Records for the task>
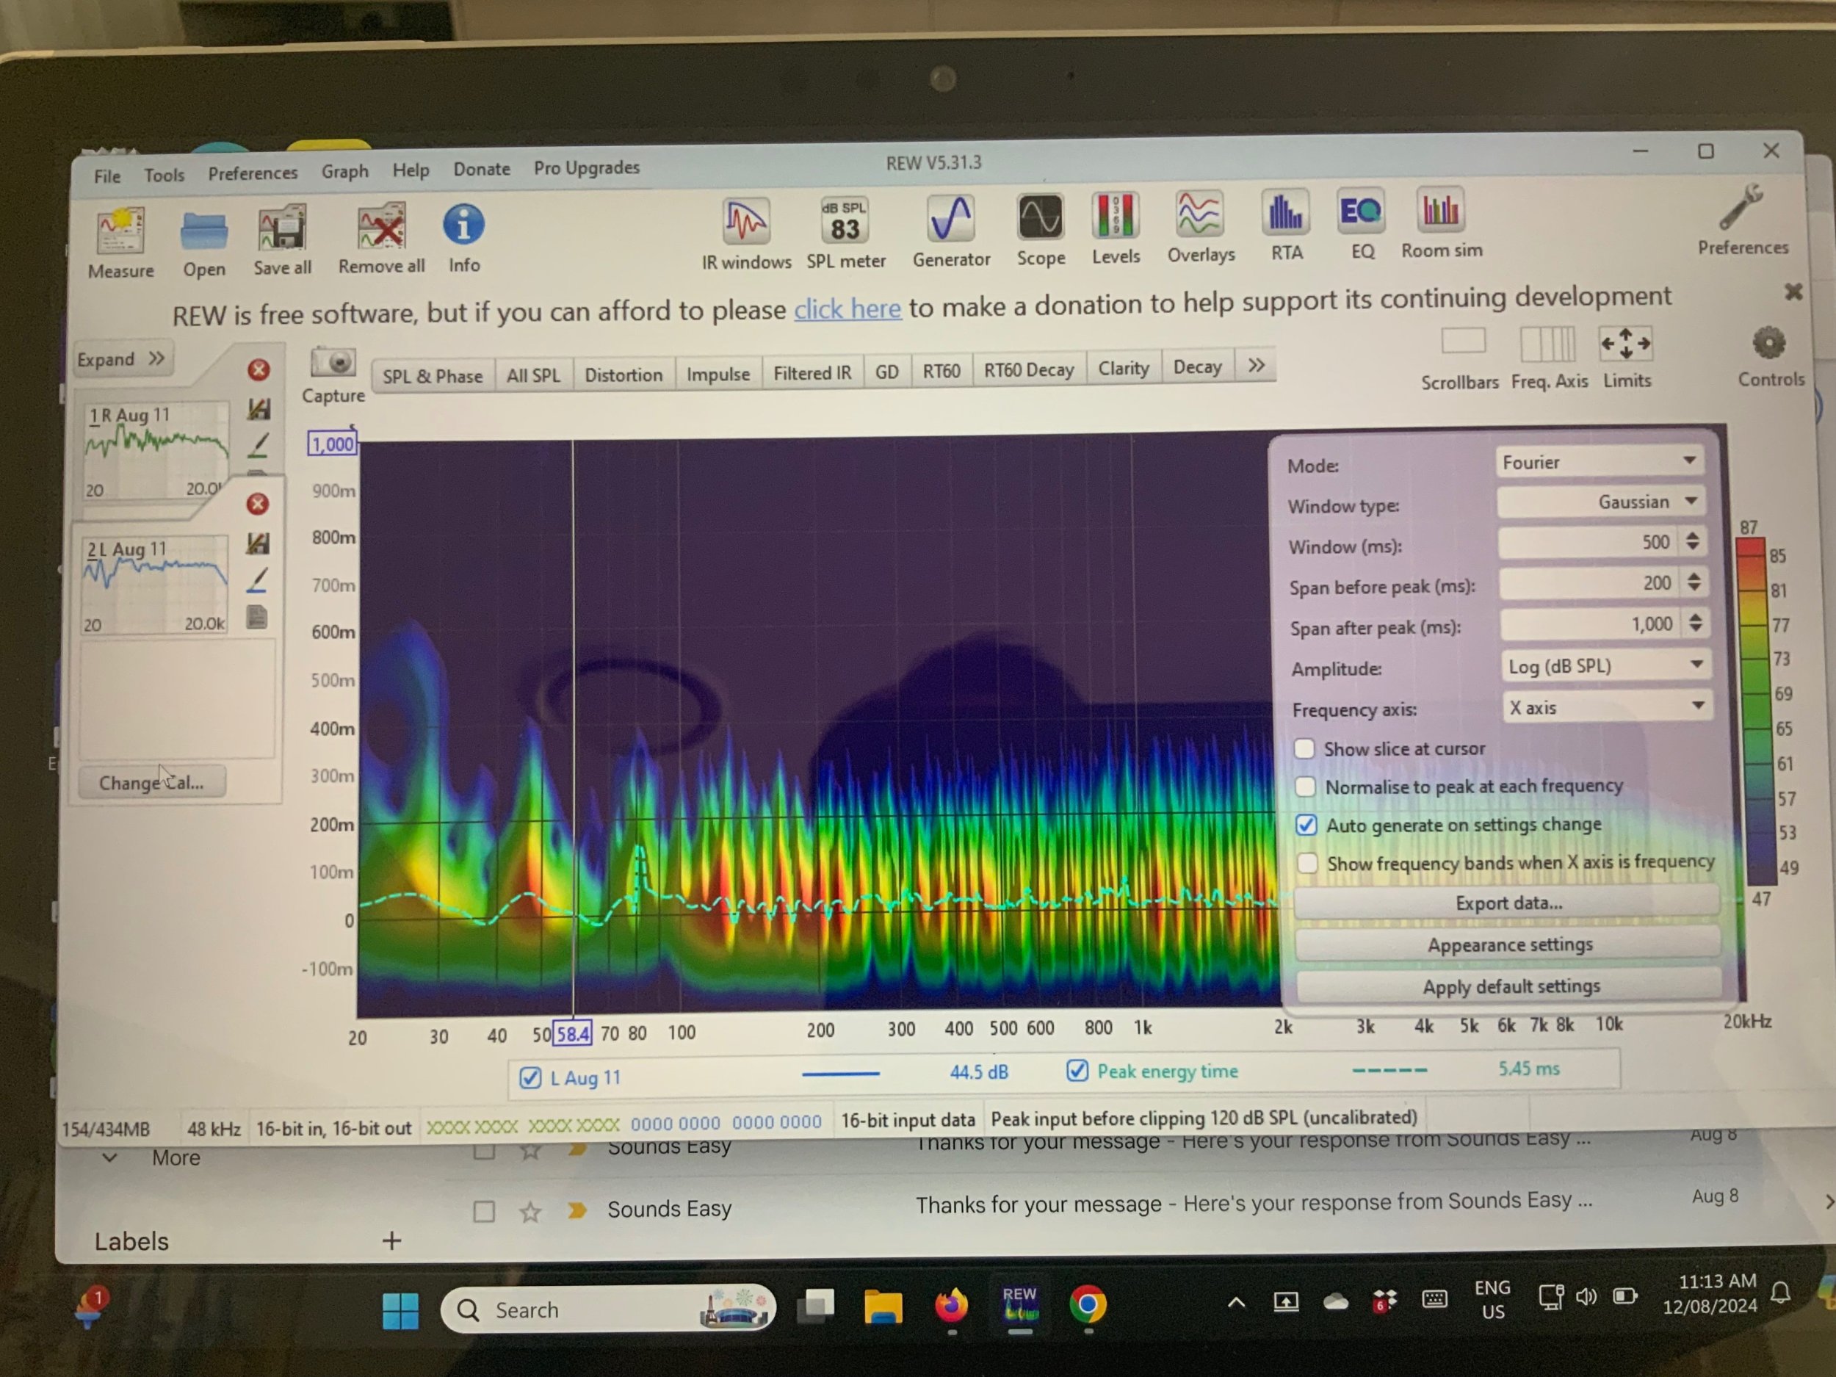Switch to the Distortion tab
Viewport: 1836px width, 1377px height.
623,375
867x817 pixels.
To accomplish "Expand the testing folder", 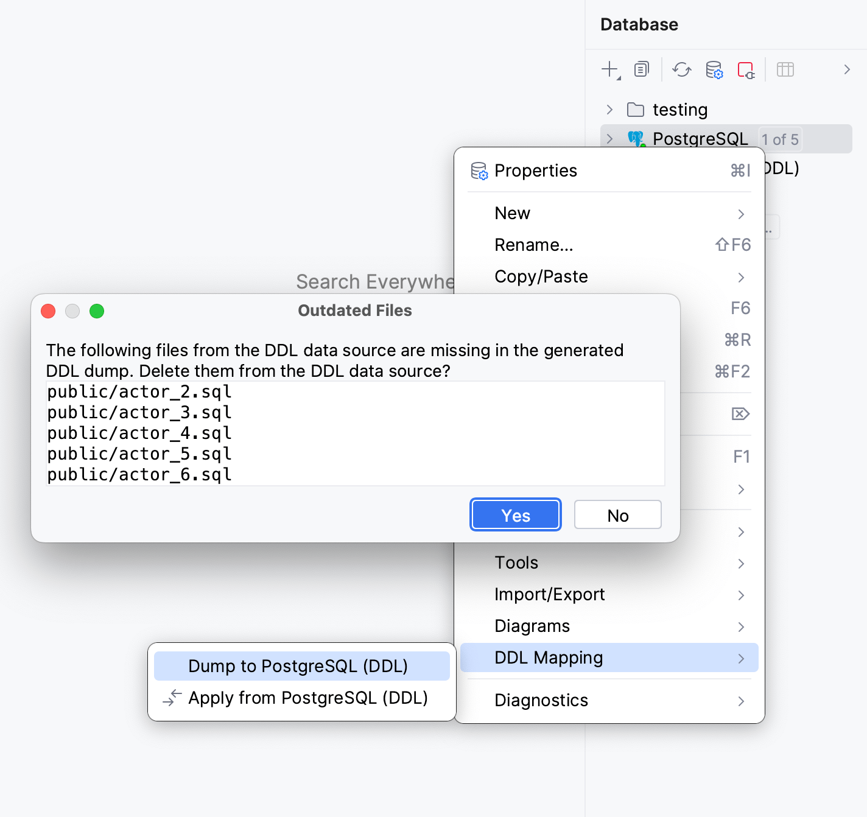I will click(609, 110).
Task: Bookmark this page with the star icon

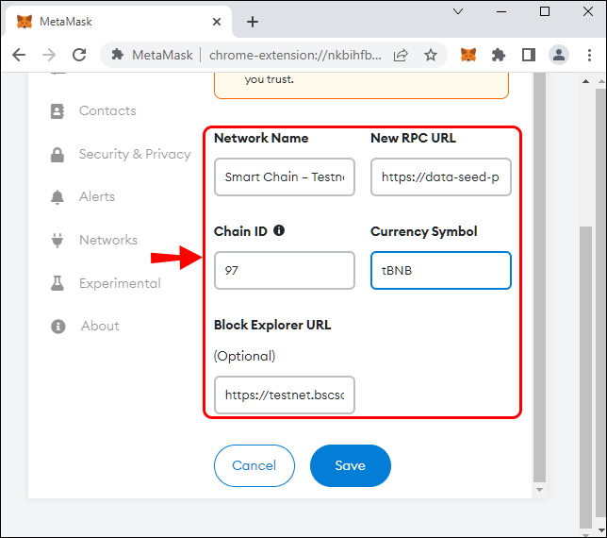Action: 431,55
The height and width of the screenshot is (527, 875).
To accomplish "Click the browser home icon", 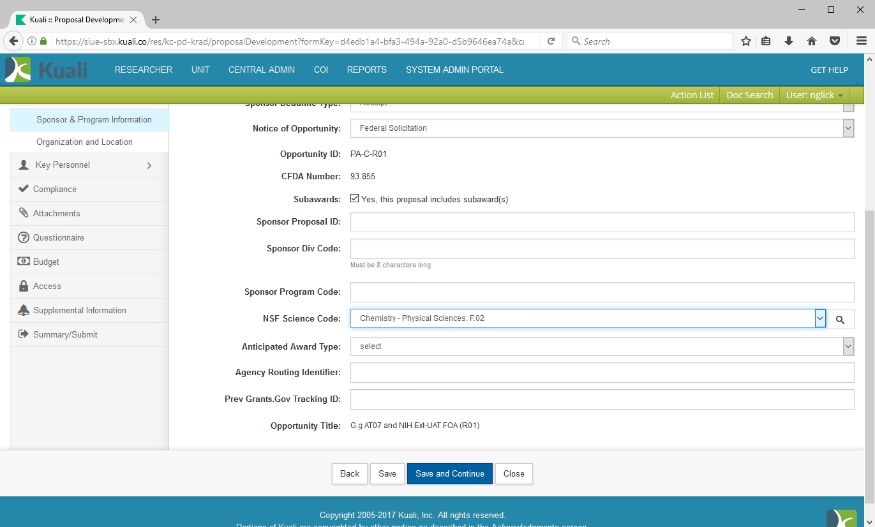I will tap(812, 41).
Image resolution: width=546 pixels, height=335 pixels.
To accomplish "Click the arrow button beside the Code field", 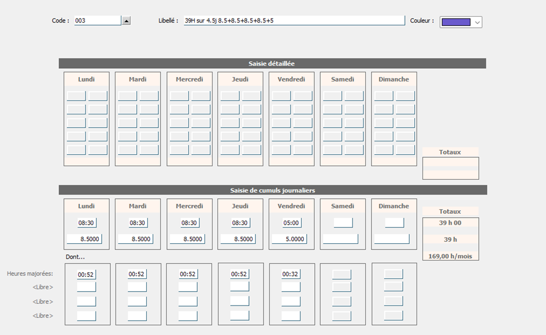I will [x=127, y=21].
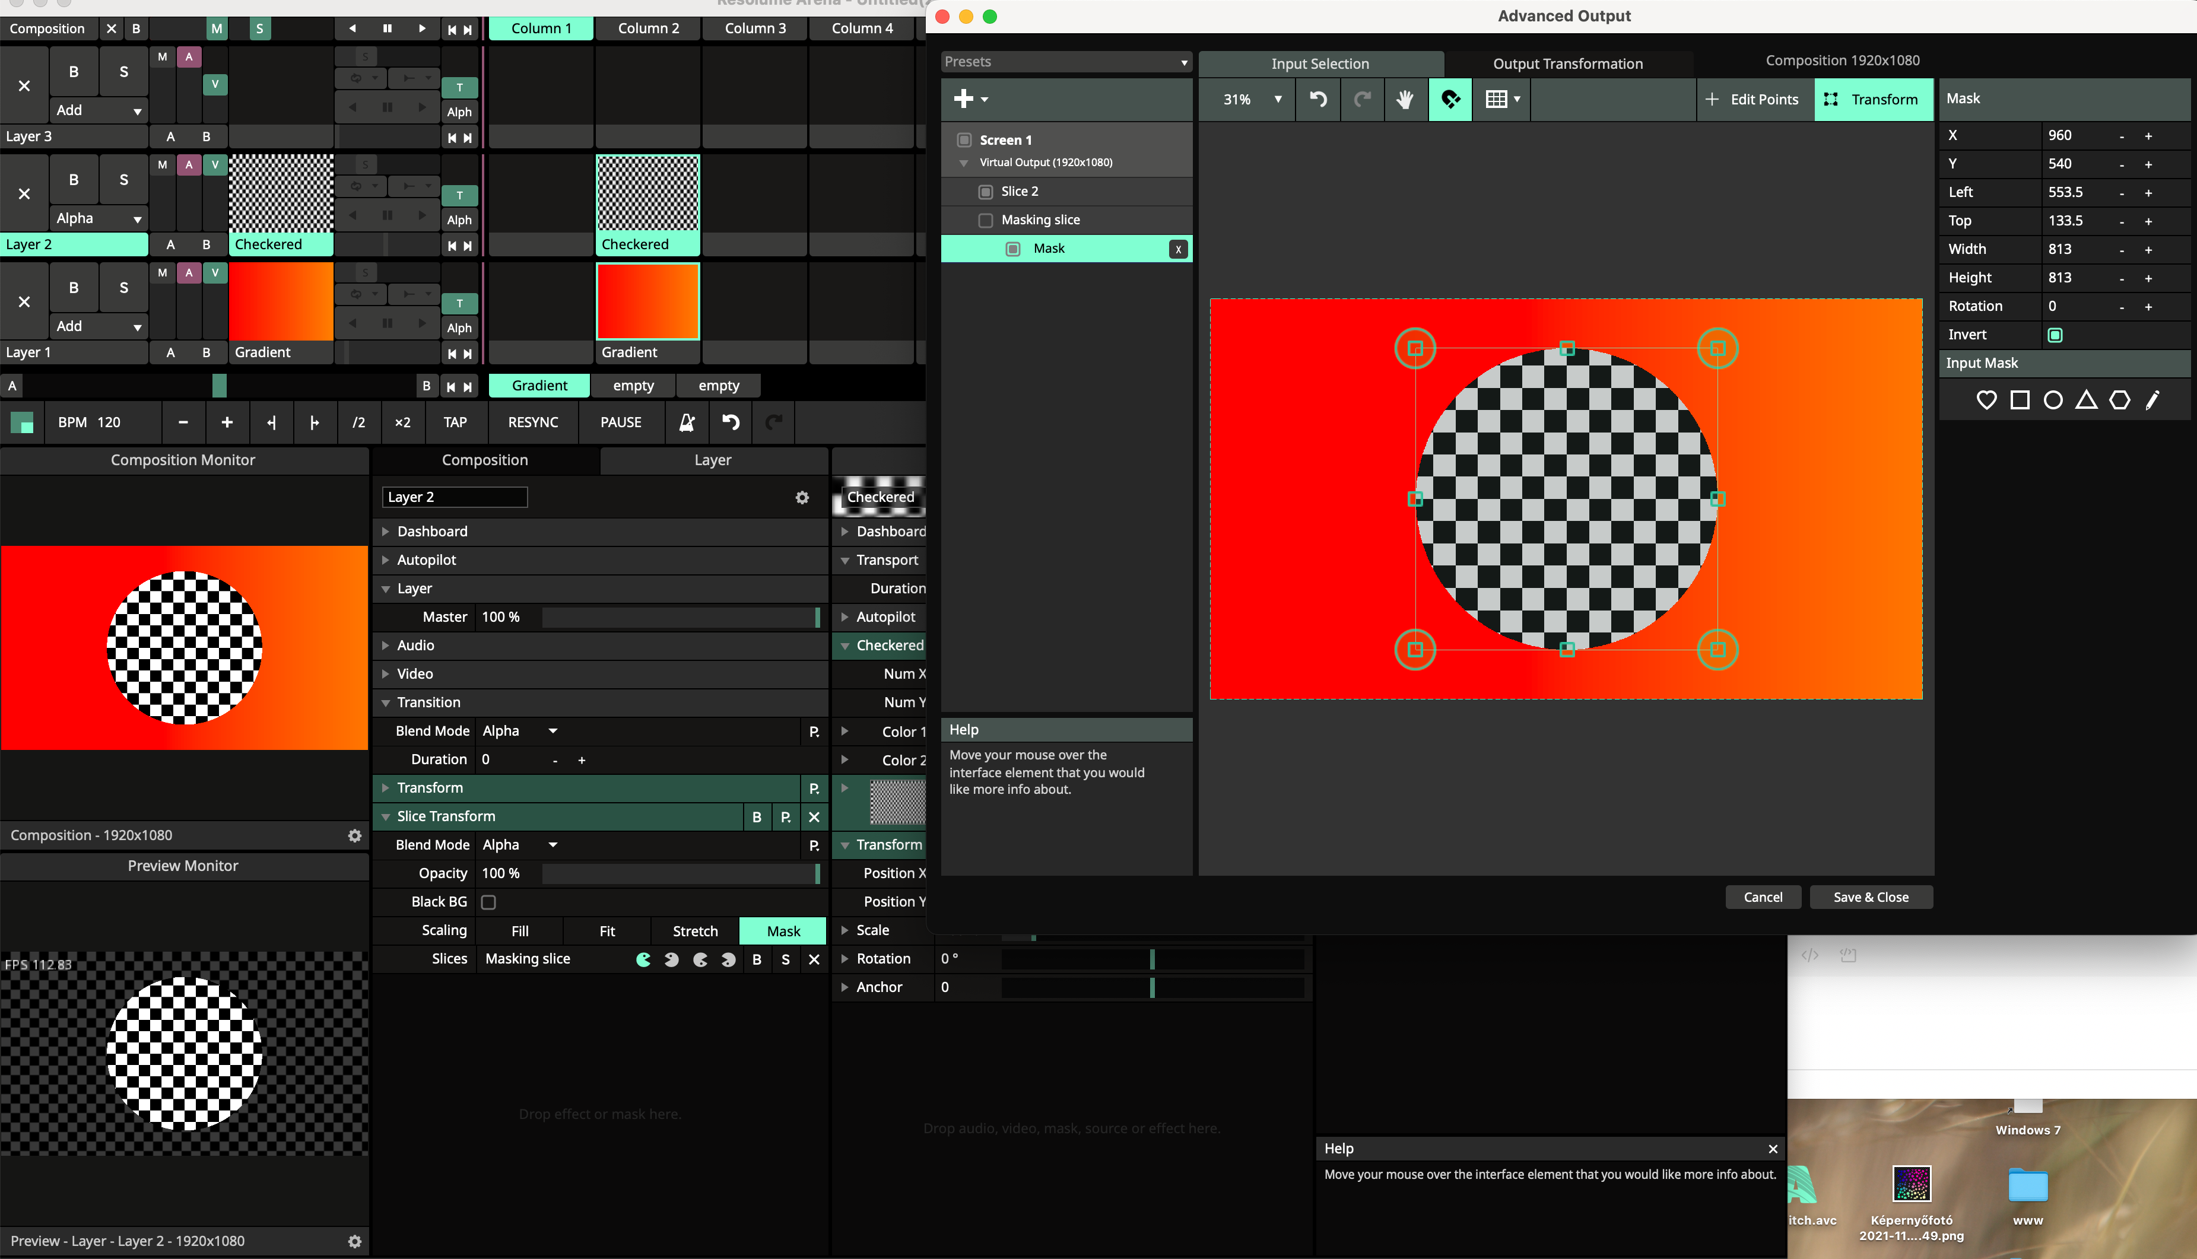
Task: Click the metronome icon in BPM bar
Action: [x=687, y=422]
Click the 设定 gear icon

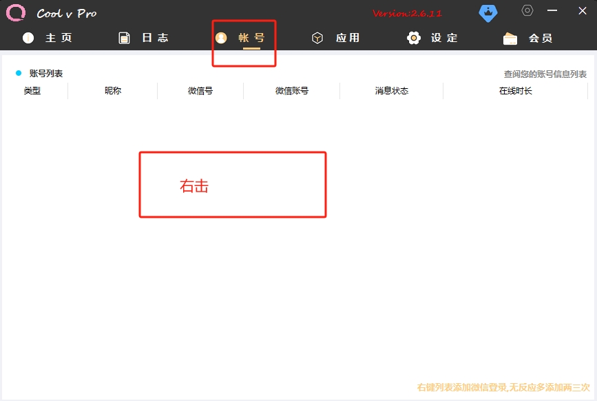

Stated problem> Return every line of the lines above that contains the word "width".

Answer to the problem>
Viewport: 1836px width, 1377px height.
The height and width of the screenshot is (527, 875).
Image resolution: width=546 pixels, height=335 pixels.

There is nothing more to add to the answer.